Exercise details: What you give back must match the records below exactly.

[Stored data]
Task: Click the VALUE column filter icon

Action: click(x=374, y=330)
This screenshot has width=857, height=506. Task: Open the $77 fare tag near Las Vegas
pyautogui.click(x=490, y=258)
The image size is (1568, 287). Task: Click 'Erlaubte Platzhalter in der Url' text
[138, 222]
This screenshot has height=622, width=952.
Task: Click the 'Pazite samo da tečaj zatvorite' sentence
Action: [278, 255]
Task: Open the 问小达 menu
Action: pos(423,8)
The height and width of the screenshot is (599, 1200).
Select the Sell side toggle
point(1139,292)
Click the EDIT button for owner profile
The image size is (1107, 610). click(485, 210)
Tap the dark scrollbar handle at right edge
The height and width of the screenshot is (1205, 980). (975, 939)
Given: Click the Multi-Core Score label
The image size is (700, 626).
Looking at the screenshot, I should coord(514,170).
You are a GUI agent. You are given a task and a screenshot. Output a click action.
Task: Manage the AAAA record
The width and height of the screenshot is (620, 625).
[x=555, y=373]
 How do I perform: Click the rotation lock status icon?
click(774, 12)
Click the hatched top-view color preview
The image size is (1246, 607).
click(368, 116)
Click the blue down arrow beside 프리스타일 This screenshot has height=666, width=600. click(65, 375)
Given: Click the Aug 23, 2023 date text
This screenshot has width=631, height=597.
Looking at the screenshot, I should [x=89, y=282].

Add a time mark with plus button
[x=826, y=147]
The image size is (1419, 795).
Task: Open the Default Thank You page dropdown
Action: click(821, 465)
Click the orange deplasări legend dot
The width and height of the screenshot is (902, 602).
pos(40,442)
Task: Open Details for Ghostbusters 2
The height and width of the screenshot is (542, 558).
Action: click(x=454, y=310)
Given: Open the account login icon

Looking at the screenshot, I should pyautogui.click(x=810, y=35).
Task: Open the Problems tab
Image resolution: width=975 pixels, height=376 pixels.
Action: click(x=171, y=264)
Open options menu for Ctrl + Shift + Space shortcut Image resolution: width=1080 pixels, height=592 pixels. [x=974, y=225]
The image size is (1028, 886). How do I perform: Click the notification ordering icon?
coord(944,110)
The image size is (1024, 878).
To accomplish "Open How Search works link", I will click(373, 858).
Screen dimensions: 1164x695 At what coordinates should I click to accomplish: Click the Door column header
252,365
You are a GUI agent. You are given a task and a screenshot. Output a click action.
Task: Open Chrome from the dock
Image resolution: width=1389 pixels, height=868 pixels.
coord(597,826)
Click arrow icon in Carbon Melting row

Task result:
Task: Click the VALUE column filter icon

Action: click(x=374, y=330)
This screenshot has width=857, height=506. Task: Open the $77 fare tag near Las Vegas
pyautogui.click(x=490, y=258)
The image size is (1568, 287). Task: Click 'Erlaubte Platzhalter in der Url' text
[138, 222]
This screenshot has height=622, width=952.
Task: Click the 'Pazite samo da tečaj zatvorite' sentence
Action: [278, 255]
Task: Open the 问小达 menu
Action: pos(423,8)
The height and width of the screenshot is (599, 1200).
Select the Sell side toggle
point(1139,292)
Click the EDIT button for owner profile
The image size is (1107, 610). click(485, 210)
Tap the dark scrollbar handle at right edge
The height and width of the screenshot is (1205, 980). (975, 939)
Given: Click the Multi-Core Score label
The image size is (700, 626).
Looking at the screenshot, I should coord(514,170).
You are a GUI agent. You are given a task and a screenshot. Output a click action.
Task: Manage the AAAA record
The width and height of the screenshot is (620, 625).
[x=555, y=373]
 How do I perform: Click the rotation lock status icon?
click(774, 12)
Click the hatched top-view color preview
The image size is (1246, 607).
click(368, 116)
Click the blue down arrow beside 프리스타일 This screenshot has height=666, width=600. click(65, 375)
Given: Click the Aug 23, 2023 date text
This screenshot has width=631, height=597.
Looking at the screenshot, I should [x=89, y=282].

Add a time mark with plus button
[x=826, y=147]
The image size is (1419, 795).
Task: Open the Default Thank You page dropdown
Action: click(821, 465)
Click the orange deplasări legend dot
The width and height of the screenshot is (902, 602).
pos(40,442)
Task: Open Details for Ghostbusters 2
The height and width of the screenshot is (542, 558).
Action: click(x=454, y=310)
Given: Open the account login icon

Looking at the screenshot, I should pyautogui.click(x=810, y=35).
Task: Open the Problems tab
Image resolution: width=975 pixels, height=376 pixels.
Action: click(x=171, y=264)
Open options menu for Ctrl + Shift + Space shortcut Image resolution: width=1080 pixels, height=592 pixels. [x=974, y=225]
The image size is (1028, 886). How do I perform: Click the notification ordering icon?
coord(944,110)
The image size is (1024, 878).
To accomplish "Open How Search works link", I will click(373, 858).
Screen dimensions: 1164x695 At what coordinates should I click to accomplish: Click the Door column header
252,365
You are a GUI agent. You are given a task and a screenshot. Output a click action.
Task: Open Chrome from the dock
Image resolution: width=1389 pixels, height=868 pixels.
coord(597,826)
Click arrow icon in Carbon Melting row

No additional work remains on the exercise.